Aim of the exercise:
Give the lines as a numbered list with blank lines omitted, beginning at the line that contains "Open the chart Properties list icon" and running through the end of the rows. Leave the pictures out.

Dataset rows:
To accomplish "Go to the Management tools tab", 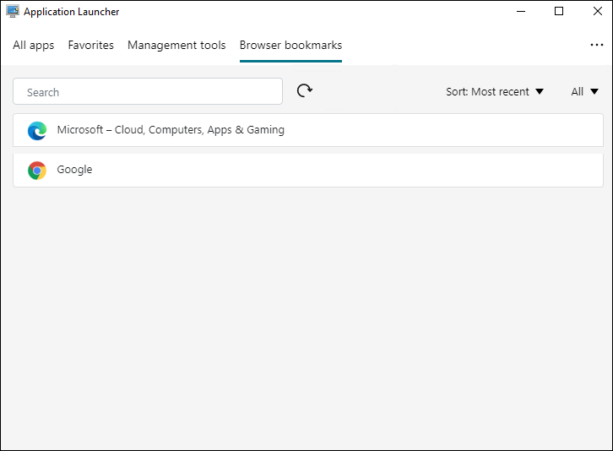I will point(176,46).
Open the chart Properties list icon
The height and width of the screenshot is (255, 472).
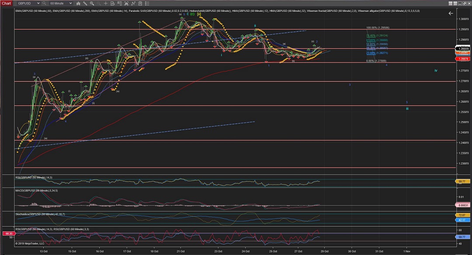point(147,3)
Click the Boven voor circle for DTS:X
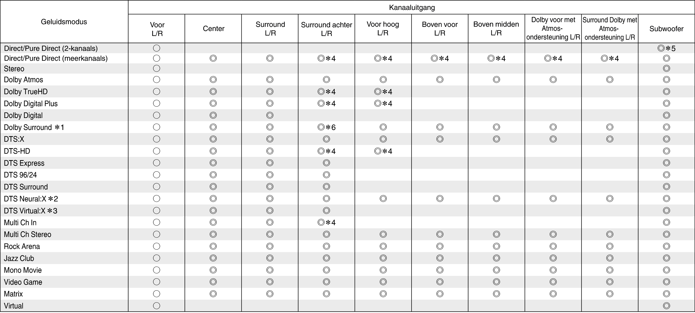695x313 pixels. pos(440,139)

Right answer:
1. Open the chart Properties list icon
2. The height and width of the screenshot is (255, 472).
3. point(147,3)
4. Click the Boven voor circle for DTS:X
5. 695x313 pixels. pos(440,139)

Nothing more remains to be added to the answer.